Step-6: Train Model with Best Hyperparameters
---------------------------------------------

* Load the optimized hyperparameters from the CSV file.
* Create a ``ModelRunner`` instance with the selected features.
* Train the KNN model using the best hyperparameters.
* Predict outlier probabilities and identify anomalous cycles.

.. code-block:: python

  # Load best trial parameters from CSV output
  df_hyperparam_from_csv = pd.read_csv(hyperparam_filepath)

  df_param_per_cell = df_hyperparam_from_csv[
      df_hyperparam_from_csv["cell_index"] == selected_cell_label]

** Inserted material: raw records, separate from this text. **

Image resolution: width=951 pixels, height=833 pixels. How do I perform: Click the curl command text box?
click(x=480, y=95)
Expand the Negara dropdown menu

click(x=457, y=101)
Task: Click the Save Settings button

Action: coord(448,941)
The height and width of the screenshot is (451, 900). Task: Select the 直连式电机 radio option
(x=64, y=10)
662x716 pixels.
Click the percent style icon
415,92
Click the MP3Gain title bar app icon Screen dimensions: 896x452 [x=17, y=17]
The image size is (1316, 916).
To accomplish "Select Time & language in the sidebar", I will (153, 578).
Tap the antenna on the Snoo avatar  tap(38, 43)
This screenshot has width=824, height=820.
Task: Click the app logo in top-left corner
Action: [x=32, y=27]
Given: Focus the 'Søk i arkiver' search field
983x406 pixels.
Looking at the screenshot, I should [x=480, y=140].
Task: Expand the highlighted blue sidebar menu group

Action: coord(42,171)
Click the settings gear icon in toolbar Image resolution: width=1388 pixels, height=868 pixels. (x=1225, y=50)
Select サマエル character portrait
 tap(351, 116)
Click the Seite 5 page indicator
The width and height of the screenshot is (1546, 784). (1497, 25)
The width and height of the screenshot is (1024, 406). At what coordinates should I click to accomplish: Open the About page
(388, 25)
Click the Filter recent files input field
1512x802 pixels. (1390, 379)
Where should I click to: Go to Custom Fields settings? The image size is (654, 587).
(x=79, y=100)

  param_dict = df_param_per_cell.iloc[0].to_dict()
  pprint.pp(param_dict)

  # Run the model with best trial parameters
  cfg = hp.MODEL_CONFIG["knn"]

  runner = ModelRunner(
      cell_label=selected_cell_label,
      df_input_features=df_merge_features,
      selected_feature_cols=selected_feature_cols
  )

  Xdata = runner.create_model_x_input()

  model = cfg.model_param(param_dict)
  print(model)
  model.fit(Xdata)
  proba = model.predict_proba(Xdata)

  (pred_outlier_indices,
  pred_outlier_score) = runner.pred_outlier_indices_from_proba(
      proba=proba,
      threshold=param_dict["threshold"],
      outlier_col=cfg.proba_col
  )

  # Get df_outliers_pred
  df_outliers_pred = (df_merge_features[
      df_merge_features["cycle_index"]
      .isin(pred_outlier_indices)].copy())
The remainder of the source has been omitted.